I use a small blower to get and keep a good core fire under my larger burn piles. Some of these piles have been setting for 30-40 years and are as much soil and moss as wood. I break them up with the tractor as best I can, but the wood is still saturated with water. It is like burning wood that has been buried. This is the same reason stumps are such a pain unless air dried for quite a while.
It is amazing what a little forced air will do for a fire. What I use is a 4" radioshack 12VDC fan(120MM, about 4.7" square). It is basically a large computer case fan and has a metal frame and plastic blades. This is connected to a little flange ring with 4 screws(forget where I got that, but think it was part of an old bathroom fan housing). The flange ring is the same size as the 4" steel and aluminum ducting found at most hardware and home supply stores. With the ring attached, the fan just plugs into the end of the piece of metal duct, but you could attach the fan to the duct with duct tape quite easilly. I use a 4' length of galvanized steel duct now. I had a 4' piece of aluminum(rigid dryer duct) but it progressively got shorter and shorter as the end was melted by the blast furnace temps it creates down in the pile

. The aluminum was easier to straighten as the tube will inevitably have wood fall on it as the pile collapses. I usually collapse the end of the duct a bit to spread out the airflow to feed a larger base. This is also good for blowing air under a log to get to a fire built alongside the log.
I power the fan with a 12V 7AH gell cell battery scavenged from an old Uninterruptable Power Supply. This battery when fully charged will power this fan for nearly 24 hours. Since it is 12V, I could use any vehicle battery also. A garden tractor battery would run it for days.
With the small forced air input, the core fire superheats and that heated air has to force it's way out under the rest of the pile. Once the core fire is going good, most of my larger piles will have as much steam comming from them as smoke. At some point they will reach critical mass and really take off.
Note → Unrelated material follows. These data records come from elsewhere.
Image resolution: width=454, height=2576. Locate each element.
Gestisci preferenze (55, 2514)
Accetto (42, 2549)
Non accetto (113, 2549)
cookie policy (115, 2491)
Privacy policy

That is when I start tending them with the tractor and pushing the partly dried wood around the edges into the middle.
I have used leaf blowers, shop vacumes and even the airflow out from under a mower deck. All are noisy, some consume fuel. I also don't necessarilly like having my garden tractor setting and runing right beside the fire. With the exception of the leaf blower at idle, They also provide way too much air(even the idleing blower was a little much) and will burn away all the lower fuel too quickly and cool the air over the fire before it has had a chance to dry out the upper wood. Too much air also separates the lighter coals and blows embers and sparks about instead of allowing them to concentrate their heat.
I thought about making a slightly larger one out of a auto heater blower, but then I would need qite a large duct to distribute the air without creating too much air velocity and that would be hard to get down into the pile like I do now. It would also need a larger battery and be more cumbersome to work with. The little electric is quiet, relatively inexpensive, trouble free and in my case gets the job done very well.